* [Prompt] Output all entries precisely.

________________________

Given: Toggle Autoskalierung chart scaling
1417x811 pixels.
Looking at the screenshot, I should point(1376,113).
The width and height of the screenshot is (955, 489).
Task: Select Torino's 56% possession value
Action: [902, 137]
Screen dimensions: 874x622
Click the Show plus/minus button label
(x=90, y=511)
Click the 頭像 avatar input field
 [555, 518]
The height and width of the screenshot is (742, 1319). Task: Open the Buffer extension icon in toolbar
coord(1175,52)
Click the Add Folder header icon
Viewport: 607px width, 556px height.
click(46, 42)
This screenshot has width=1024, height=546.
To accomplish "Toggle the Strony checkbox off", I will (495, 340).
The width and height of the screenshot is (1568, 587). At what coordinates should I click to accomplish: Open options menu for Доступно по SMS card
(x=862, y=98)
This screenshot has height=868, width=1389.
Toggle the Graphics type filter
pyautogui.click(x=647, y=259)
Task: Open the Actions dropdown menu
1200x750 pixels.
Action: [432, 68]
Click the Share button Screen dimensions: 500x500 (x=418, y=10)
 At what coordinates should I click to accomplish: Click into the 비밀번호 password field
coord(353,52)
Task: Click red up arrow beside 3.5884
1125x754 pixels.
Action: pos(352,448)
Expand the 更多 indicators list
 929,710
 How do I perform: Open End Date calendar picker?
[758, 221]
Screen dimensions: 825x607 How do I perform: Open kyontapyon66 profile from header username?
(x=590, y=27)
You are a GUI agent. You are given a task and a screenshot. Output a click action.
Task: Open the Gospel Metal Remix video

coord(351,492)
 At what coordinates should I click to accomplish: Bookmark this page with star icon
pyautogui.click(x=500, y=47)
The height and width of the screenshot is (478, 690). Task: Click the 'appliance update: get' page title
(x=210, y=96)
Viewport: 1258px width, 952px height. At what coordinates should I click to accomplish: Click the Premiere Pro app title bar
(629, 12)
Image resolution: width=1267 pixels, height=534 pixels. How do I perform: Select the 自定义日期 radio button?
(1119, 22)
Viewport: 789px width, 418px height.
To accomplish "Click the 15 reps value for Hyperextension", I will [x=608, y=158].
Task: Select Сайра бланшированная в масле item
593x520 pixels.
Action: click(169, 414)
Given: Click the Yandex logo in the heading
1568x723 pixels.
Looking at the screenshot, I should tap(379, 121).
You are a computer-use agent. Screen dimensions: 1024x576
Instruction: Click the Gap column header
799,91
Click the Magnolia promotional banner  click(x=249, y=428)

________________________

* [Completed exercise]
Given: Toggle Autoskalierung chart scaling
1417x811 pixels.
Looking at the screenshot, I should point(1376,113).
The width and height of the screenshot is (955, 489).
Task: Select Torino's 56% possession value
Action: [902, 137]
Screen dimensions: 874x622
Click the Show plus/minus button label
(x=90, y=511)
Click the 頭像 avatar input field
 [555, 518]
The height and width of the screenshot is (742, 1319). Task: Open the Buffer extension icon in toolbar
coord(1175,52)
Click the Add Folder header icon
Viewport: 607px width, 556px height.
click(46, 42)
This screenshot has width=1024, height=546.
To accomplish "Toggle the Strony checkbox off", I will (495, 340).
The width and height of the screenshot is (1568, 587). At what coordinates should I click to accomplish: Open options menu for Доступно по SMS card
(x=862, y=98)
This screenshot has height=868, width=1389.
Toggle the Graphics type filter
pyautogui.click(x=647, y=259)
Task: Open the Actions dropdown menu
1200x750 pixels.
Action: [432, 68]
Click the Share button Screen dimensions: 500x500 (x=418, y=10)
 At what coordinates should I click to accomplish: Click into the 비밀번호 password field
coord(353,52)
Task: Click red up arrow beside 3.5884
1125x754 pixels.
Action: pos(352,448)
Expand the 更多 indicators list
 929,710
 How do I perform: Open End Date calendar picker?
[758, 221]
Screen dimensions: 825x607 How do I perform: Open kyontapyon66 profile from header username?
(x=590, y=27)
You are a GUI agent. You are given a task and a screenshot. Output a click action.
Task: Open the Gospel Metal Remix video

coord(351,492)
 At what coordinates should I click to accomplish: Bookmark this page with star icon
pyautogui.click(x=500, y=47)
The height and width of the screenshot is (478, 690). Task: Click the 'appliance update: get' page title
(x=210, y=96)
Viewport: 1258px width, 952px height. At what coordinates should I click to accomplish: Click the Premiere Pro app title bar
(629, 12)
Image resolution: width=1267 pixels, height=534 pixels. How do I perform: Select the 自定义日期 radio button?
(1119, 22)
Viewport: 789px width, 418px height.
To accomplish "Click the 15 reps value for Hyperextension", I will [x=608, y=158].
Task: Select Сайра бланшированная в масле item
593x520 pixels.
Action: click(169, 414)
Given: Click the Yandex logo in the heading
1568x723 pixels.
Looking at the screenshot, I should tap(379, 121).
You are a computer-use agent. Screen dimensions: 1024x576
Instruction: Click the Gap column header
799,91
Click the Magnolia promotional banner  click(x=249, y=428)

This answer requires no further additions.